= Exercise instructions =
1) According to the Hough biography, what did the Oldham company Shepherd, Rothwell & Hough manufacture?
2) Repeat the portion of the Hough biography that begins at the words "James Edward Hough is" and stops after the words "in February 1895.", without any alteration.

= Source passage =
James Edward Hough
James Edward Hough (1848-1925)
He was born at Failsworth near Oldham in Lancashire. In an affidavits sworn in various phonograph infringements cases, Hough described himself as a "Mechanical Engineer". Where this training was acquired is not known, although it is probable that it was from employment in the Lancashire Textile industry which was the dominant business sector in Oldham during the nineteenth century.
James Edward Hough is the "forgotten-man" of early British film history. Ignored by earlier historians such as Talbot, Ramsaye and Barnes, Hough's involvement in Anglo-American kinetoscope developments is nonetheless of considerable interest and extends well beyond his role as a defendant in the kinetoscope legal action. It was, for example, James E. Hough and not Robert Paul, who was the first Englishman to commission the building of a cine-camera, which he did more than a month before the initial meeting between Paul and Acres in February 1895.
Hough's absence from the currently accepted narrative of British attempts made during 1895 to establish an independent source of film production has inevitably skewed the actual historical record regarding this particular development and has enabled a strongly hagiographic focus on Robert Paul to be promoted instead. This is a mistaken perspective that requires amendment. As the detailed information about kinetoscope history in Britain which is presented in this study indicates, Paul was only one of many people associated with British kinescope activity and indeed by no means the most innovative. His descent into plagiarism for example compares badly with the genuinely innovative kinescope design work of John Henry Rigg of Leeds.
A review of Hough's pre-kinetoscope commercial activity suggests that he was an entrepreneur of considerable ability, able first to identify and then become involved in successive growth markets.
In 1872 Hough became a co-founder of Shepherd, Rothwell & Hough, an Oldham based company manufacturing "Eclipse" sewing machines for a rapidly growing domestic market. This partnership was dissolved in November 3, 1887 and Hough then moved to London, giving his occupation as a "Furniture Dealer" in the 1891 census. According to Kelly's Post Office London Directory he continued to follow this occupation in 1892 and 1893 from two different addresses in Shoreditch. During this years, he registered four British patents applications related to improvements in bicycle wheels and tyres and by the following year was officially trading in the booming bicycle business with Kelly's listing him as a "Cycle Agent" in Shoreditch.

= Stored records =

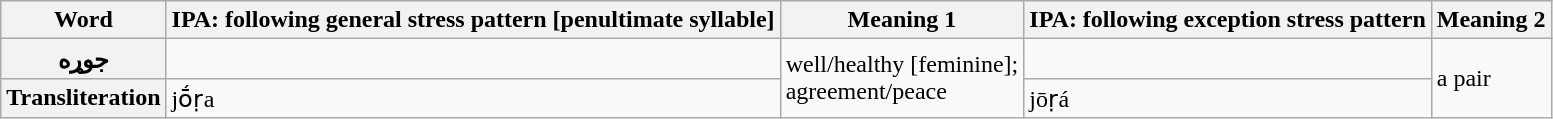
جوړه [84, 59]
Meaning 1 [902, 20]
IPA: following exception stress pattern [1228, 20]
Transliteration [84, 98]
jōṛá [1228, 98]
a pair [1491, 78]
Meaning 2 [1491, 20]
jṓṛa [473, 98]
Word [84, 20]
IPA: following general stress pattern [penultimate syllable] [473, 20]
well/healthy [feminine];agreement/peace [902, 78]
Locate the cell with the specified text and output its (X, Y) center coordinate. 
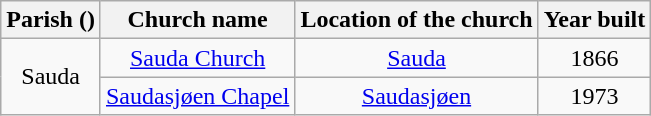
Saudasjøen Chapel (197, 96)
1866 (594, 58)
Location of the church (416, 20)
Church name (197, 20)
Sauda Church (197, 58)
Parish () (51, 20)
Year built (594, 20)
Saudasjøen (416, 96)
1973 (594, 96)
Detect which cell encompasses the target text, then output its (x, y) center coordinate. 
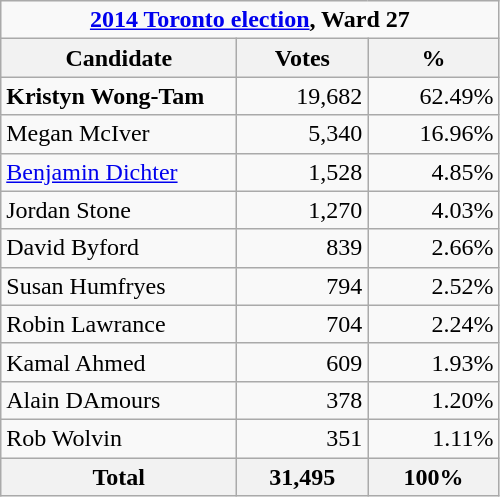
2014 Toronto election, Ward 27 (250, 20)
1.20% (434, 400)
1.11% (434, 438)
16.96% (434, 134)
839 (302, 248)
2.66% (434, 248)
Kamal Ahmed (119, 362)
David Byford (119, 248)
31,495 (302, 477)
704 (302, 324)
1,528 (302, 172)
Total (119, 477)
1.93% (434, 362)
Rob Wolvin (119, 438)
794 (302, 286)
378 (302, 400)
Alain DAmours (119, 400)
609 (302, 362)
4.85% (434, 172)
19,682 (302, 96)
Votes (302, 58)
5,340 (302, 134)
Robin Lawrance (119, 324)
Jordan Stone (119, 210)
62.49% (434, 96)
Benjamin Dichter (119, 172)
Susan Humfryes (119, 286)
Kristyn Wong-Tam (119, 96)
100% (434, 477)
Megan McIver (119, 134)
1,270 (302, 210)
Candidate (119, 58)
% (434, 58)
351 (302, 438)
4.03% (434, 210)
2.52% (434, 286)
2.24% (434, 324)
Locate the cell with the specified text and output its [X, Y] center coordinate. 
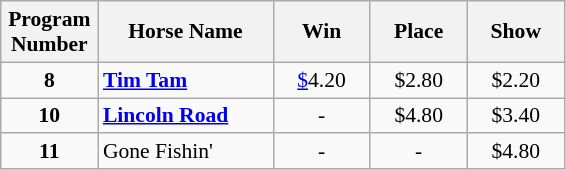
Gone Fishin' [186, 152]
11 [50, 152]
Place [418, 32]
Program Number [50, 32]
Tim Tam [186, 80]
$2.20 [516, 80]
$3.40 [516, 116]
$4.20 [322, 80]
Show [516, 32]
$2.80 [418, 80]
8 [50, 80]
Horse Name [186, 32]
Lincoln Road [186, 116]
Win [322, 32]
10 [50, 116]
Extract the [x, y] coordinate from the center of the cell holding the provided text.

= Solutions to the exercise =
1) "Eclipse" sewing machines for a rapidly growing domestic market.

2)
James Edward Hough is the "forgotten-man" of early British film history. Ignored by earlier historians such as Talbot, Ramsaye and Barnes, Hough's involvement in Anglo-American kinetoscope developments is nonetheless of considerable interest and extends well beyond his role as a defendant in the kinetoscope legal action. It was, for example, James E. Hough and not Robert Paul, who was the first Englishman to commission the building of a cine-camera, which he did more than a month before the initial meeting between Paul and Acres in February 1895.